There is 64K of addressable memory and the rest of it can contain only instructions and text strings (the first 64K also can), and the stack is not stored in this memory space, but registers are (this is the opposite of most CPU architectures).
There are many features Infocom has documented but never used, as well as many optimizations that could be made but weren't.
The ORIGINAL? instruction is supposed to check if the game disk is the original rather than a pirated copy, although it is unclear how the interpreter is possibly supposed to know. Infocom has never used this instruction in any of their games though.

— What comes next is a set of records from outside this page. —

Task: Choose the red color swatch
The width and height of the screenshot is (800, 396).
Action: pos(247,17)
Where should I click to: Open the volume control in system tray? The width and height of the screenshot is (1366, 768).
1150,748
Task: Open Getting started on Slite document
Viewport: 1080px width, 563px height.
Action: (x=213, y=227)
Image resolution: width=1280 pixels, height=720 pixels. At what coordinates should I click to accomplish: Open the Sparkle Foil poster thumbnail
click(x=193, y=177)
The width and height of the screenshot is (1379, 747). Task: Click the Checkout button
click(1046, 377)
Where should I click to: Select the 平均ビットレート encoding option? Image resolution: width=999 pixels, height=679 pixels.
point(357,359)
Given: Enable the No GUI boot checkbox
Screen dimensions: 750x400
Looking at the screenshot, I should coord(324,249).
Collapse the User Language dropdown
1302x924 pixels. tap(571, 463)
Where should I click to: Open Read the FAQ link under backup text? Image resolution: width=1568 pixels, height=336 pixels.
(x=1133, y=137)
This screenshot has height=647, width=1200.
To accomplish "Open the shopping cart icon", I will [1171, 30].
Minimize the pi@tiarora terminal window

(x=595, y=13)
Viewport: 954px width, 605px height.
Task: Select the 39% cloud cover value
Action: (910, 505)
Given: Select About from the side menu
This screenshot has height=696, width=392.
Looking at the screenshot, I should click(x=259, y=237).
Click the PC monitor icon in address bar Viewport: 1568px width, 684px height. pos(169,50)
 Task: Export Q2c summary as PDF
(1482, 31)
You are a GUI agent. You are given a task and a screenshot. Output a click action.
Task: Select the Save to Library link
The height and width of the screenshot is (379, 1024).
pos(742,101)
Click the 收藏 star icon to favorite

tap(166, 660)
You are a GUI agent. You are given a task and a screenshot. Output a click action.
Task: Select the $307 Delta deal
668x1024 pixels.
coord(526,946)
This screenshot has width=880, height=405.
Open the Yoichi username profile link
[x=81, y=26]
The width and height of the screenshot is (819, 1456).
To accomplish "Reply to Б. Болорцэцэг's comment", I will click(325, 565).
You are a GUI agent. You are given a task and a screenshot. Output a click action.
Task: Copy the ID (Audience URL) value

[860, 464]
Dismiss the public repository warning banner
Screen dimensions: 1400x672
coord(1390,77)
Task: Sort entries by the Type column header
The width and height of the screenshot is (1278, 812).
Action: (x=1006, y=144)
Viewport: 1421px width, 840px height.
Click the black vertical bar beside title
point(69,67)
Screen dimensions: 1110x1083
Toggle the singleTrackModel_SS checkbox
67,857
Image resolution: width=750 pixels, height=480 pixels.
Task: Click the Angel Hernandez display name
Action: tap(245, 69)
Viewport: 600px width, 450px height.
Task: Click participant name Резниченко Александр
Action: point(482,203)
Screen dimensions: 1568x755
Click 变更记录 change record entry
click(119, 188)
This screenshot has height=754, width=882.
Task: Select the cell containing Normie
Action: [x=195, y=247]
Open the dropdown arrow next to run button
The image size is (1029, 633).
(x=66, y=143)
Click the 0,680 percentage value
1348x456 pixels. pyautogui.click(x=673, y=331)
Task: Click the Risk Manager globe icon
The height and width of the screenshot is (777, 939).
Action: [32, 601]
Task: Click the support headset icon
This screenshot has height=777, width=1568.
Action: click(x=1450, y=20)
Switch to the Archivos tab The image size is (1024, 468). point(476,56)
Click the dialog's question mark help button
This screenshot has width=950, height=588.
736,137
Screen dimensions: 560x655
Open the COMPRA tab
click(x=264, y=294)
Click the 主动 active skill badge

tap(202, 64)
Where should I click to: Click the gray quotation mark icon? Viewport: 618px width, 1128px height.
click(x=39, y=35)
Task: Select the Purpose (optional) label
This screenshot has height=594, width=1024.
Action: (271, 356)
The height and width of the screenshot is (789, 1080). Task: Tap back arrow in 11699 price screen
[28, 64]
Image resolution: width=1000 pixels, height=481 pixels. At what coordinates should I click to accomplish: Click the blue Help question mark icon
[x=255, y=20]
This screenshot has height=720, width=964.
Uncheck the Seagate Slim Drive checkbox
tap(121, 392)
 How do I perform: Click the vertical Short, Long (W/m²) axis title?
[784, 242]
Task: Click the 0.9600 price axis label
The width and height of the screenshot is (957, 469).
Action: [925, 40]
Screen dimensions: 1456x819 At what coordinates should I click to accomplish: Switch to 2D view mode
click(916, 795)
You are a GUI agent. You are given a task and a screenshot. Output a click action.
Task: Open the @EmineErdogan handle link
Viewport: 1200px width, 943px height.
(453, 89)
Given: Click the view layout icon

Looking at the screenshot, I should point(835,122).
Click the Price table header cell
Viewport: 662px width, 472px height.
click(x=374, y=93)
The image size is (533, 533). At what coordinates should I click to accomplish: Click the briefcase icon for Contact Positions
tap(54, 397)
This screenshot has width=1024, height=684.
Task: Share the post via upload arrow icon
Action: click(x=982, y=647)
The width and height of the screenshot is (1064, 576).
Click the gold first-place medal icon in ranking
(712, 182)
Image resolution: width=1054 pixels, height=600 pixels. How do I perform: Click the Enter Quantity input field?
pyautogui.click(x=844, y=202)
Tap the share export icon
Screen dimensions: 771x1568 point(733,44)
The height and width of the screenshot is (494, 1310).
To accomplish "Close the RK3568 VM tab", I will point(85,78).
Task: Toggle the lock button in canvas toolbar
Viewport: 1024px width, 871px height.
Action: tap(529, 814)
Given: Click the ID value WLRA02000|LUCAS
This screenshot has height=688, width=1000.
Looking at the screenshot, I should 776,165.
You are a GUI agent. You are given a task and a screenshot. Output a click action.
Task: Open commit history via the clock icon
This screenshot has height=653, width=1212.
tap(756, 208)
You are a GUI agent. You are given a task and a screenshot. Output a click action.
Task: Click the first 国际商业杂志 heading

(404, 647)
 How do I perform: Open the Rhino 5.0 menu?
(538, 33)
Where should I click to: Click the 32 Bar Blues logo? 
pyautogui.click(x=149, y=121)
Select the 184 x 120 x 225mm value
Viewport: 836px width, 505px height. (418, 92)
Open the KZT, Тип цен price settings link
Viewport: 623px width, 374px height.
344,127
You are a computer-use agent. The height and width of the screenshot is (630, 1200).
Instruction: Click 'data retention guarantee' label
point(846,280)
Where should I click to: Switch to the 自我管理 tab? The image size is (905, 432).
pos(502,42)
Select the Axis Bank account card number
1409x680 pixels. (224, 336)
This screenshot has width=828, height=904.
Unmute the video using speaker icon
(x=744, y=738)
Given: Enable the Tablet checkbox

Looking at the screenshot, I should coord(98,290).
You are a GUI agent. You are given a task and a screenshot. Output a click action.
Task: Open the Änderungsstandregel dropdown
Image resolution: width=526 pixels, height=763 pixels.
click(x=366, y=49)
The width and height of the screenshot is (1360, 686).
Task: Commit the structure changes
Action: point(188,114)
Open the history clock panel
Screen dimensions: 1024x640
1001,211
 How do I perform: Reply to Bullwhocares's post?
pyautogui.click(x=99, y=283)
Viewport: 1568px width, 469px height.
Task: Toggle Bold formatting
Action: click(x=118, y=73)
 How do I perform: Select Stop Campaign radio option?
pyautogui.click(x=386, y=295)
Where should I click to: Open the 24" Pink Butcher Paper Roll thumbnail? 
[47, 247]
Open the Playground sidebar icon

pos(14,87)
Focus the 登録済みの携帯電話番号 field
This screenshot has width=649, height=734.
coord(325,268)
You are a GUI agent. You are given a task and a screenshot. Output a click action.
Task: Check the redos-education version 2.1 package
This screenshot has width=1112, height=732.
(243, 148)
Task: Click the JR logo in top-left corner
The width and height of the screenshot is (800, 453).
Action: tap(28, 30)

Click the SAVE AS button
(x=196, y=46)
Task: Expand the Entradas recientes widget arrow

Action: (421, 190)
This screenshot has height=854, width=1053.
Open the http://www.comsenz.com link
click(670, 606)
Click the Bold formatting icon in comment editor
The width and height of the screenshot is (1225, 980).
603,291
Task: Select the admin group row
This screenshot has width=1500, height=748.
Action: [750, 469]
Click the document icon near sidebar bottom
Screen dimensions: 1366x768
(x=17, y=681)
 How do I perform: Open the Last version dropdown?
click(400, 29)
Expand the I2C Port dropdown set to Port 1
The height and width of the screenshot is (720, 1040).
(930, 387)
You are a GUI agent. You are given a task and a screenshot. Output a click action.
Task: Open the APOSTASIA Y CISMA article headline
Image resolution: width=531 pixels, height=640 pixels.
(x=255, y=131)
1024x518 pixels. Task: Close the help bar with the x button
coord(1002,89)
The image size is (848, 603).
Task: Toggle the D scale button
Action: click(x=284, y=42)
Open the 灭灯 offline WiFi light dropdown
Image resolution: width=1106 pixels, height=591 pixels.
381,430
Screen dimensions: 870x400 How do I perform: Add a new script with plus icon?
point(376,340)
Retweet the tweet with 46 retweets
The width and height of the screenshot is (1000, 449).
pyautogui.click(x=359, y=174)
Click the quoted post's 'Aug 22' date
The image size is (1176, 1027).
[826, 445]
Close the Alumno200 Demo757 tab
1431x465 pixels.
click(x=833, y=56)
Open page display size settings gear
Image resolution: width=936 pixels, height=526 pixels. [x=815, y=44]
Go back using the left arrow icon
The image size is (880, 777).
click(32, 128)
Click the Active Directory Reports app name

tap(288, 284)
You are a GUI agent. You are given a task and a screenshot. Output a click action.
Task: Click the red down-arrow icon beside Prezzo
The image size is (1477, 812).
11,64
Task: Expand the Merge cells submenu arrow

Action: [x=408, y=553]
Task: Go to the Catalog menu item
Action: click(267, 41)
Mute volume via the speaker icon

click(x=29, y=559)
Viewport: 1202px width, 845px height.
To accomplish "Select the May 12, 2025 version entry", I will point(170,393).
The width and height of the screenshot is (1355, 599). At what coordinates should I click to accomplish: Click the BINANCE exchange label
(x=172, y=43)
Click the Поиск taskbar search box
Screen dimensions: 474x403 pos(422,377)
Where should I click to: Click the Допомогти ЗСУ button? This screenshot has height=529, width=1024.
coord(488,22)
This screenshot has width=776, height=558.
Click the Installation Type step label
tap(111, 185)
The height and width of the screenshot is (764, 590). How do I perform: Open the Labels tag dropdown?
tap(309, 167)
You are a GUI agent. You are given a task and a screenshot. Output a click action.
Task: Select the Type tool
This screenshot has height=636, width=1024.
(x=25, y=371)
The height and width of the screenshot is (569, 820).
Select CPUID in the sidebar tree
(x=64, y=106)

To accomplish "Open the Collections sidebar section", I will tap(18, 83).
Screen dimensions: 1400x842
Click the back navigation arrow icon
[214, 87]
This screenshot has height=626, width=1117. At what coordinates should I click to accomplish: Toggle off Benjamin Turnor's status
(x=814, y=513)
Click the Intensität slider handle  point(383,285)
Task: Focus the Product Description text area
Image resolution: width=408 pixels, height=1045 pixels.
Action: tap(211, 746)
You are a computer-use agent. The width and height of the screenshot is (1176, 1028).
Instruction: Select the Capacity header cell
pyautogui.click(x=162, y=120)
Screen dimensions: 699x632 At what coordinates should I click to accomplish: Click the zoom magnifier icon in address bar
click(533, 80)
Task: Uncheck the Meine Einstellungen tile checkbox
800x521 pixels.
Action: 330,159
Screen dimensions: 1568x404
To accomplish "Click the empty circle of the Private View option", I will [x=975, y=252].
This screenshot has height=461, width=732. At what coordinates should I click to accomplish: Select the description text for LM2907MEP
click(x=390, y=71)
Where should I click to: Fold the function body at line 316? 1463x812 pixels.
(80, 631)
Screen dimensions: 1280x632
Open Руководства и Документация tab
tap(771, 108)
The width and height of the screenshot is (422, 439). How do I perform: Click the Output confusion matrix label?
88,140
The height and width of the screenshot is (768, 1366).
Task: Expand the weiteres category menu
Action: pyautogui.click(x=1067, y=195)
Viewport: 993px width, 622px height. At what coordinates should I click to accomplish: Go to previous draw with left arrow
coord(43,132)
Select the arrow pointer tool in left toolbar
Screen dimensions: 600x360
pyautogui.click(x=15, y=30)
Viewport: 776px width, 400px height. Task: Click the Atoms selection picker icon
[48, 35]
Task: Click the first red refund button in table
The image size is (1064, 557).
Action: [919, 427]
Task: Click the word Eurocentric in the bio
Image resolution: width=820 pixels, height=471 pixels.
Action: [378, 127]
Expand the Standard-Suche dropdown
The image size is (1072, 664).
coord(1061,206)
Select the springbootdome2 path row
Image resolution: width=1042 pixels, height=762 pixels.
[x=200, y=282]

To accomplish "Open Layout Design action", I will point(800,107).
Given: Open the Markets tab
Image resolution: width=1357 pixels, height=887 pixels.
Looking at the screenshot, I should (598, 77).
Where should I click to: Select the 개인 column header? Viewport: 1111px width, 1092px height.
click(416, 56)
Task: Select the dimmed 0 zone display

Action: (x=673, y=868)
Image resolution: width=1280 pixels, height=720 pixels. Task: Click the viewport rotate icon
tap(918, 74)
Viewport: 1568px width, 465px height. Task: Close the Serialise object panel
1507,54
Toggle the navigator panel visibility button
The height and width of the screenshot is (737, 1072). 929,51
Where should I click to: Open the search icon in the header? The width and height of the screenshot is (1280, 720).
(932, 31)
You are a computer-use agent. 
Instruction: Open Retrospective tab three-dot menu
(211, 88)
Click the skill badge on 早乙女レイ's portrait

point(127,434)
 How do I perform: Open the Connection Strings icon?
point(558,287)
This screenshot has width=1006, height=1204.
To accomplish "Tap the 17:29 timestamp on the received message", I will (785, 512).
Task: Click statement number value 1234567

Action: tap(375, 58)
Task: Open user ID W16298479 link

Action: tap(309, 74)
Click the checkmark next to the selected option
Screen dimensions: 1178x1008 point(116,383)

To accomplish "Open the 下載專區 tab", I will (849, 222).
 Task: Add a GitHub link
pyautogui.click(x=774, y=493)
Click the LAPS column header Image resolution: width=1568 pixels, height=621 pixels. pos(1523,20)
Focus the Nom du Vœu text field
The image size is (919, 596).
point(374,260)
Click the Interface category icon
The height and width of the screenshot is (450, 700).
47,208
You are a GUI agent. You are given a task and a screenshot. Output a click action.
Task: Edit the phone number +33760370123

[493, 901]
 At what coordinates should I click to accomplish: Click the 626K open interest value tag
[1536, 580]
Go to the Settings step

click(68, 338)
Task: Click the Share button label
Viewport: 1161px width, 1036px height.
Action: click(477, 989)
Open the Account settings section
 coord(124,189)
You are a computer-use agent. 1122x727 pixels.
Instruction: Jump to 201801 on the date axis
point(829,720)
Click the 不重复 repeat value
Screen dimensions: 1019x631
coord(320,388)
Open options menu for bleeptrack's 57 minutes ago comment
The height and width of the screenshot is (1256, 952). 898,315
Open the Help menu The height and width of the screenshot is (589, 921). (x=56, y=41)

Although Infocom did not use it, the BCOM instruction with an immediate operand would actually be a more efficient way to write a long number (i.e. one that doesn't fit in 8-bits) into a local or global variable (in ZIP and EZIP only, not in XZIP and YZIP). For example, "SET 31,-1" encodes as "CD 4F 1F FF FF" which is 5 bytes long; "BCOM 0 >VAR31" would have the same effect and encode as only three bytes. In XZIP, figuring out the most efficient way may involve the compiler doing prime factorization.
The documentation for the PTSIZE instruction (which is used to determine the length of a property) says that it is "guaranteed to return a meaningless answer if given any other kind of table". (It isn't actually true; it simply looks at the byte preceding the address given and performs a simple calculation on it, although this calculation differs between ZIP and EZIP.)
There are no absolute jumps, although there is absolute function call. Jumps can only be relative, although unconditional jumps can be computed rather than constant.
Although there is no bitwise XOR instruction (and bitwise shifts were not added until XZIP), the similar "D-machine" (which was only ever used for one game!) (also invented by Infocom) does.